What Happens If There Is A Black Box Warning?

You have probably heard of a Black Box Warning and probably wondered what it is. It is the most restrictive FDA warning short of a product drug being taken off the market. It is the most severe type of Federal Drug Administration warning over the safety concerns of a medication. For example, Levaquin has a black box warning advising of the serious effects to tendon ruptures and Reglan has a black box warning advising that over 90 day use may cause Tardive Dyskinesia. The purpose of a Black Box Warning is to alert consumers that a particular medication may cause serious side effects. The Black Box Warning appears on printed materials inside the drug’s packaging and is given to doctors who may prescribe the drug. It is also in the drug’s magazines print advertising.
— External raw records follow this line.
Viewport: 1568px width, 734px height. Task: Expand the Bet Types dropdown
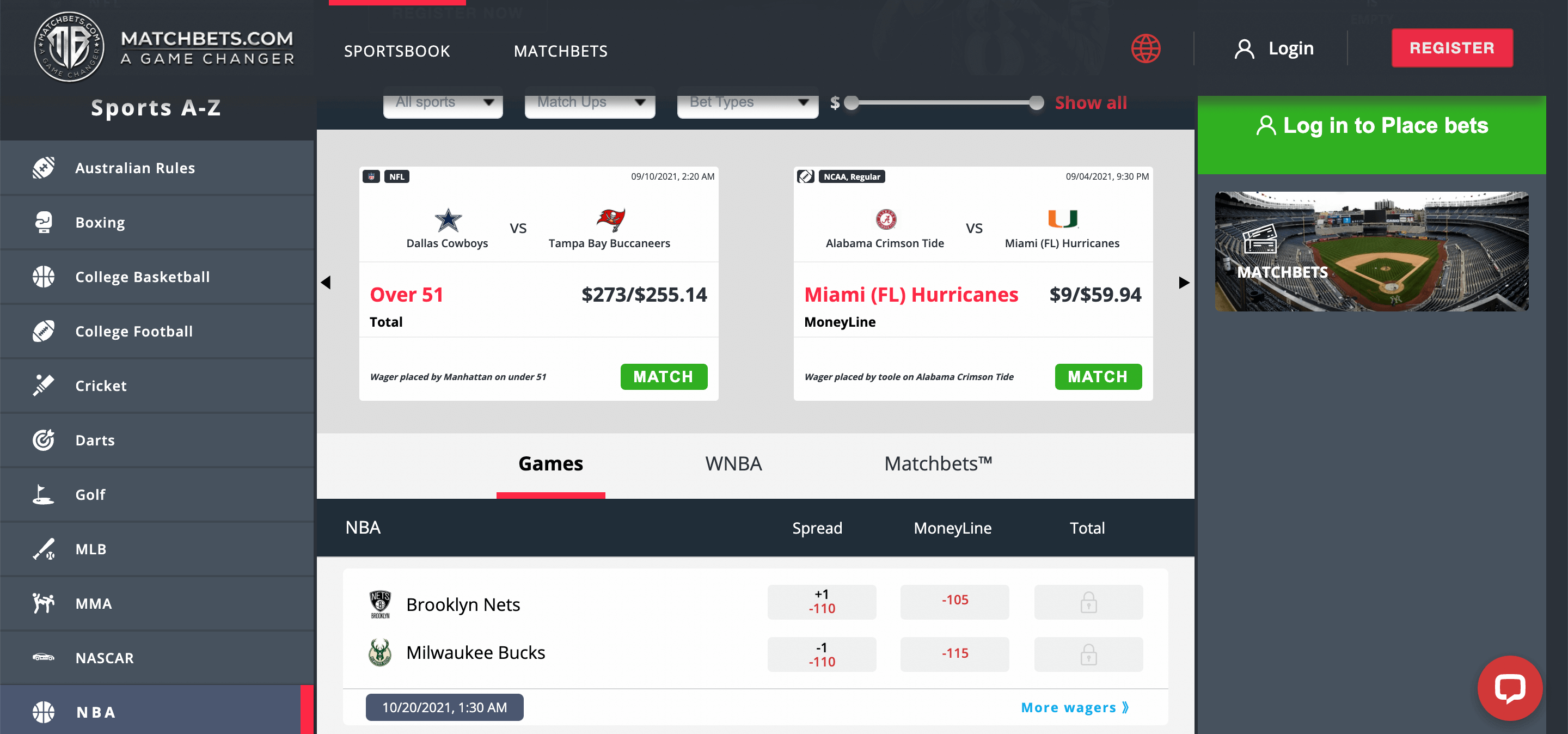(x=747, y=102)
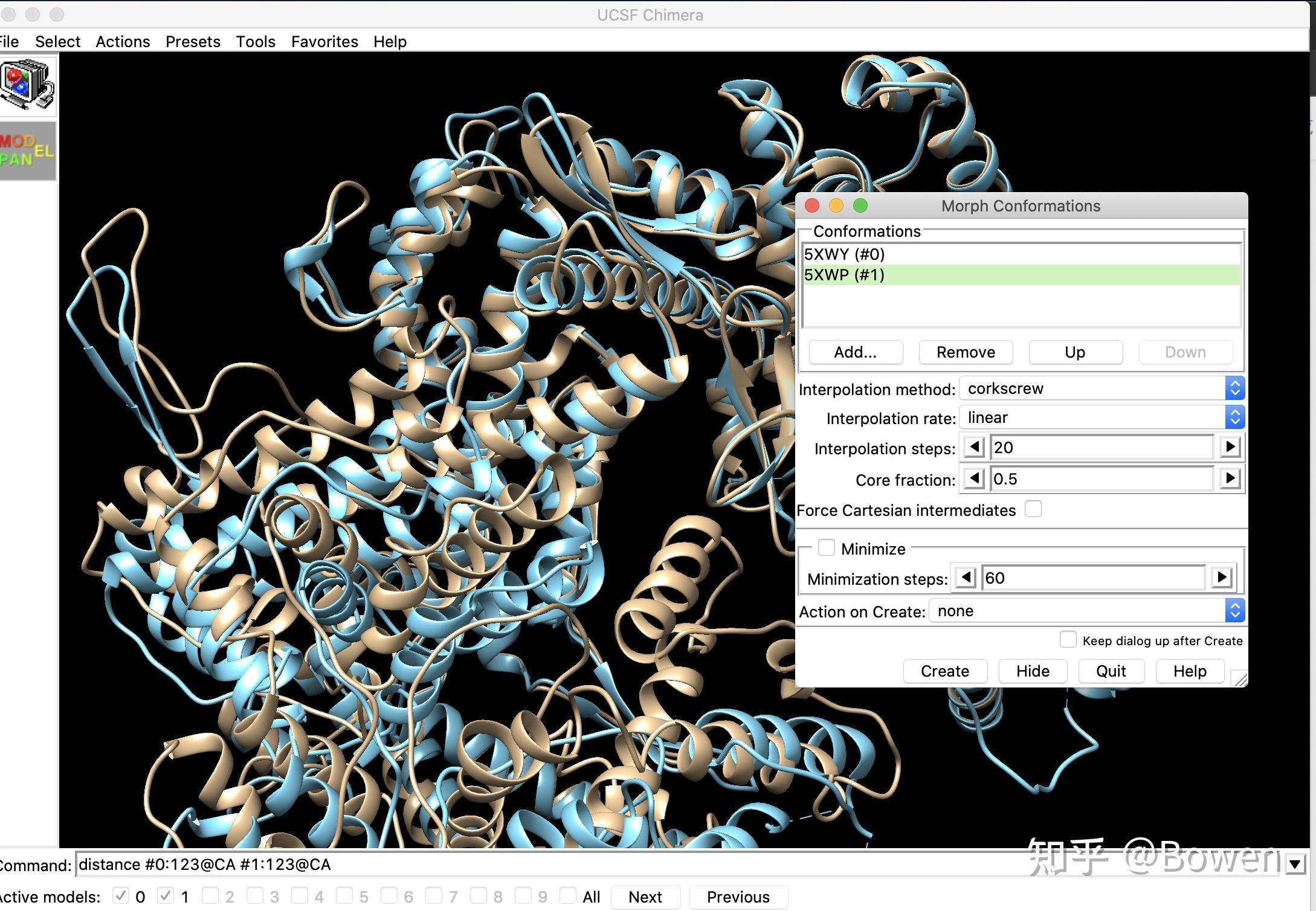Decrease Minimization steps with left arrow
1316x911 pixels.
tap(966, 578)
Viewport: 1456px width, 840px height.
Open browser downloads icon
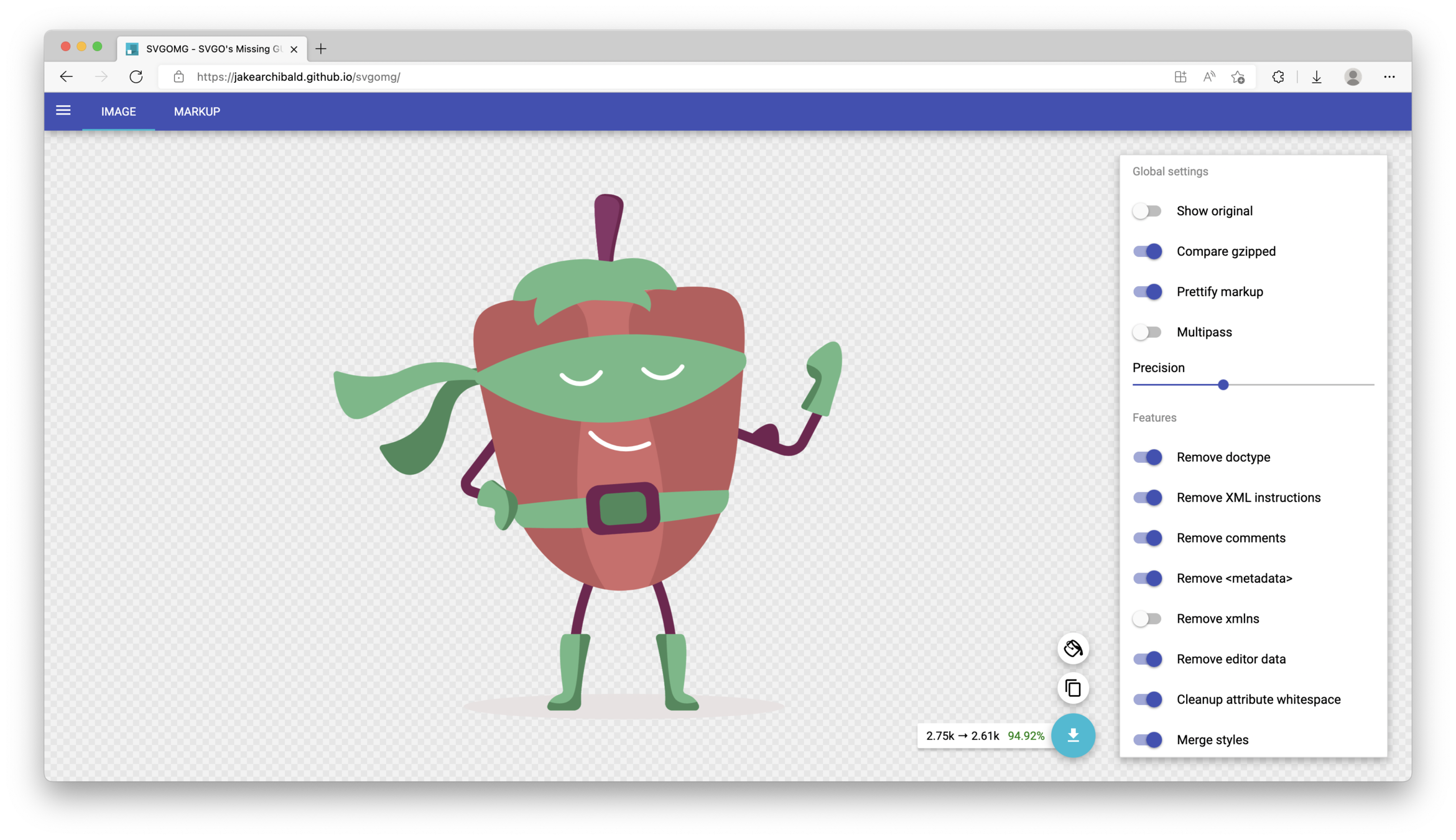(x=1317, y=77)
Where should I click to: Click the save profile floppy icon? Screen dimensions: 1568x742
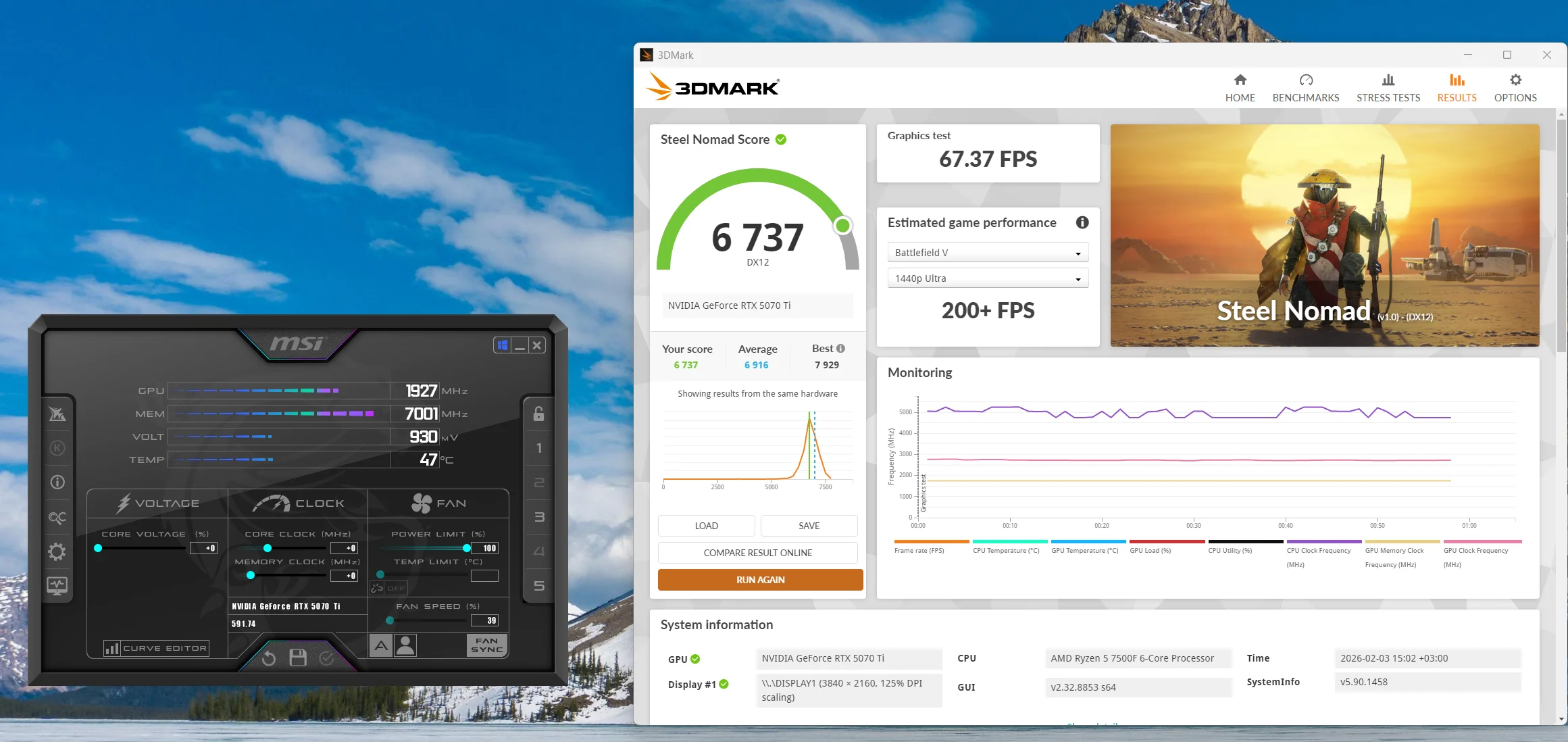[x=298, y=658]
It is surrounded by a printed black rectangle and that is why it has been named “Black Box Warning.” The FDA has the power to require these warnings of a drug company. Drug companies have nothing to do with the placement of a Black Box Warning. Statistics have shown that after a drug gets a Black Box Warning, 90% of the doctors prescribe it with less frequency than prior to the warning. No doctor wants to prescribe a Black Box Warning drug because of the increased likelihood of a malpractice lawsuit if side effects develop.

Black box warnings are included in Cipro, Levaquin, Avandia for an increased chance of heart failure or heart attack, Zoloft, Paxil and Lexapro for suicide in young adults.